At present, recycling consumer electronics is more attractive economically than EV batteries due to their higher cobalt content. However, the difficulty of collecting mobile phones and laptops en masse has prevented this from taking off at scale.

 

Meanwhile, the quantity of lithium and cobalt being thrown away is rising. The UN reports that volumes of e-waste grew by 21% between 2014 and 2019, but in 2019 just 17.4% of that waste was recycled. In part this is because small electronic devices such as phones and smart watches have tiny circuit boards that are extensively coated in adhesives. Enforcing product design with recycling at their end of life in mind could make recycling a viable option.

 

Cobalt recycling from batteries is already fast-growing and becoming an important source of cobalt feedstock to the global supply chain.

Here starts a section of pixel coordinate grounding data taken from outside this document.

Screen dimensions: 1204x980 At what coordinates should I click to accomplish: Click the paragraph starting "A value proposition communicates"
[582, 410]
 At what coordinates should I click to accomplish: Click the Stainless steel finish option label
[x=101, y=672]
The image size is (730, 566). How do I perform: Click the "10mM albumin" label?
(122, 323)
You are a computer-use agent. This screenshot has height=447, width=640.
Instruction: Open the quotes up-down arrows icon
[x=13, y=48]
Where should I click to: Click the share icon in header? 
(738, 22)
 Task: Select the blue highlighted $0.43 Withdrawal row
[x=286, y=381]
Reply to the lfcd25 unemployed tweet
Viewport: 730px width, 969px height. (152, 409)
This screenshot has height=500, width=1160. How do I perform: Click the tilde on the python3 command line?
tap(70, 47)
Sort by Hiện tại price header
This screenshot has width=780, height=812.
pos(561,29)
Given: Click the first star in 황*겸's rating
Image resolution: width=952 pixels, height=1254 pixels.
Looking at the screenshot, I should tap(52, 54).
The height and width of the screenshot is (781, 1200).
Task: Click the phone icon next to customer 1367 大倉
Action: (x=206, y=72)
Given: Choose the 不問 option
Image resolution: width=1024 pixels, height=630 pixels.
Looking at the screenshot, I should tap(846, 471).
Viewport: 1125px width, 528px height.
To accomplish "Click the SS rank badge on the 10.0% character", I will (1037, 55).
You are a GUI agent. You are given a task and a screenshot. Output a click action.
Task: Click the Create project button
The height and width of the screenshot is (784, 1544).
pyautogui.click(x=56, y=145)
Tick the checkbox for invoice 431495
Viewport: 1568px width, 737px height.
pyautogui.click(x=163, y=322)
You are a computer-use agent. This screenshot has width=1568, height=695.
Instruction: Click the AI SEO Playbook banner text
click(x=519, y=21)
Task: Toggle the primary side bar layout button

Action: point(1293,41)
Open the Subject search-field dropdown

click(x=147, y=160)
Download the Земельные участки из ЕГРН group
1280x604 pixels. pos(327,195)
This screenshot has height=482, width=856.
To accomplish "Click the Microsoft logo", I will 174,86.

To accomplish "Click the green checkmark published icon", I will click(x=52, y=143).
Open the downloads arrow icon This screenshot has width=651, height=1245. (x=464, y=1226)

Recycling cannot by itself eliminate the need for new mining of materials in the short term as demand continues to rise, but the IEA estimates that the recycling of lithium and cobalt, along with nickel and copper, from spent batteries could, by 2040, ‘reduce combined primary supply requirements for these minerals by around 10%’. Eventually, a truly circular model could be in place that reduces the need to mine new material to nearly zero.

 

The full picture
Recycling is important, but it is just one way to approach the mineral shortage.

 

The first step towards dealing with this issue conclusively is for manufacturers to slash the amounts of these scarce, expensive or problematic materials they need for their batteries and circuit boards. They also need to invest more heavily in research that will find alternative technologies that can substitute such materials for less environmentally and socially harmful substances.

 

Batteries represent the powerhouse of the future, but we need to ensure that we are using their rare materials in a sensible and sustainable way to avoid a future energy crisis.